Set of tasks —
**a.** Decide whether each of the following statements agrees with the text on William E. Wiatt below: (i) Wiatt is a private in the 26th Virginia Infantry when he is appointed chaplain of his regiment; (ii) Wiatt frees his slaves during the war; (iii) Wiatt puts the money from the sale of his slaves into Confederate bonds. Answer yes or no for each, and quote the words of the text that decide it.
**b.** Extend the account of the Confederate chaplain William E. Wiatt below, beginning after its final sentence.
*** Text ***
Today, 35-year old William E. Wiatt, formerly a Baptist pastor in Gloucester County, Virginia and currently a private in the 26th Virginia Infantry, is appointed as chaplain of his regiment.
Little does Wiatt know that he will one day achieve the distinction of being one of few Confederate chaplains to serve for the duration of the war. Nor can he know what travails await him. During the course of the war, his son William dies, his farm is occupied by Union troops, and his wife Charlotte (living as a refugee in Alabama) dies from disease. Through it all, Wiatt maintains a diary.
Born into a slaveholding family, Wiatt on the eve of the war owns eleven slaves. He begins selling his slaves during the war, at one point accusing the remaining slaves of burning his barn to the ground. Once all the slaves have been sold, Wiatt invests the proceeds in Confederate bonds. He remains loyal to the Confederacy and an advocate of African slavery throughout the war.
*** End of Text ***
*** Supplied information ***
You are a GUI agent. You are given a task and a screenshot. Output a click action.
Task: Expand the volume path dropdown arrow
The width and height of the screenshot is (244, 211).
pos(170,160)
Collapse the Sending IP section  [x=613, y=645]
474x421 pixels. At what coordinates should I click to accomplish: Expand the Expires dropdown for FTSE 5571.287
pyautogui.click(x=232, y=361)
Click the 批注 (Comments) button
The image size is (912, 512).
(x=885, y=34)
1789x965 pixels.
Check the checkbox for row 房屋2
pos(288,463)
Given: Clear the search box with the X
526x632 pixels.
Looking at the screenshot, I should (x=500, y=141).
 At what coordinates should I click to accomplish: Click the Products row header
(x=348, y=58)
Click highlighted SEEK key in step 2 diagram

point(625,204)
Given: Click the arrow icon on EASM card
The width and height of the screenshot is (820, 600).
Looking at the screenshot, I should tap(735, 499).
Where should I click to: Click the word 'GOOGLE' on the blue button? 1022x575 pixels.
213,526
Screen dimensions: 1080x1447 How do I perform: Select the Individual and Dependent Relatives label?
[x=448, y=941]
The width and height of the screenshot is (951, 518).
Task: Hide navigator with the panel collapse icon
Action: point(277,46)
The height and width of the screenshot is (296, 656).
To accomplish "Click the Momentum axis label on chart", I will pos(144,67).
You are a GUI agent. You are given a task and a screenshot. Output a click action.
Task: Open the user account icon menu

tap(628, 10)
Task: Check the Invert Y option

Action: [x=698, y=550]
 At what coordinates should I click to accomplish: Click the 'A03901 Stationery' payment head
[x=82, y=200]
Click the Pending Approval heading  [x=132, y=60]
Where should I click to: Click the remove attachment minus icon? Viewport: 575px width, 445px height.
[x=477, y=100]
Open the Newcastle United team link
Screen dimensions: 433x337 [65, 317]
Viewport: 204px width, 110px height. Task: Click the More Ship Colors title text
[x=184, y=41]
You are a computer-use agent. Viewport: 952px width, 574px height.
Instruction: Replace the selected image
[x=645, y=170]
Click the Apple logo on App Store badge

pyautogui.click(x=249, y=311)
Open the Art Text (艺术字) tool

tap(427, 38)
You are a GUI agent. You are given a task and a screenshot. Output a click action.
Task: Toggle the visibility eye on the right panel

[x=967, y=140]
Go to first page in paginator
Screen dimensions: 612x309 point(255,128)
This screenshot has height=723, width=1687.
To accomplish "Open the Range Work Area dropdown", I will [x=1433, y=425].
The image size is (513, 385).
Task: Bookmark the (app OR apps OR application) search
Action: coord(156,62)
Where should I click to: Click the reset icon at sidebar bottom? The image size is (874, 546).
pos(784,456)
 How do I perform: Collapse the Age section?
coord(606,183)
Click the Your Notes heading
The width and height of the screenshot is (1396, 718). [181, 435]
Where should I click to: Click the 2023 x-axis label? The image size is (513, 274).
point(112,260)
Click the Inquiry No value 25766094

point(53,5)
*** End of Supplied information ***
Answers to the problems —
**a.**
(i) Yes: "currently a private in the 26th Virginia Infantry, is appointed as chaplain of his regiment."
(ii) No: "He begins selling his slaves during the war"
(iii) Yes: "Once all the slaves have been sold, Wiatt invests the proceeds in Confederate bonds."

**b.**
Being a white preacher in the Confederate Army has its privileges and prestige and evokes the trust of other soldiers. Writes Beth Barton Schweiger of Wiatt:
Soldiers and civilians alike entrusted Wiatt as a special courier. He shuttled money from soldiers to their families, carried letters and other documents, and oversaw the regimental fund – money disbursed to soldiers for their purchases. He escorted women traveling alone and was given free railroad passes. On one sad occasion, he carried $50 given to him “in case of misfortune” to the wife of a captured soldier …
[he] found that printed tracts, books, and newspapers encouraged and sustained piety and upheld his own authority as a preacher almost daily. He purchased Bibles to give to soldiers, kept a library for his regiment, read and distributed religious newspapers, and wrote letters home for those who could not write themselves … he organized a Bible class and day school for those who could not read …
Wiatt as chaplain also attends to the sick (on the field and in the hospital), offers spiritual counsel, preaches and buries the dead, noting that:
I find nearly all our men, when sick, admit their need of religion and admit that they think about it.
At war’s end, Wiatt is present at General Robert E. Lee’s surrender at Appomattox. After the war, Wiatt returns to Gloucester and serves as a preacher and educator, longing for the Confederacy of old.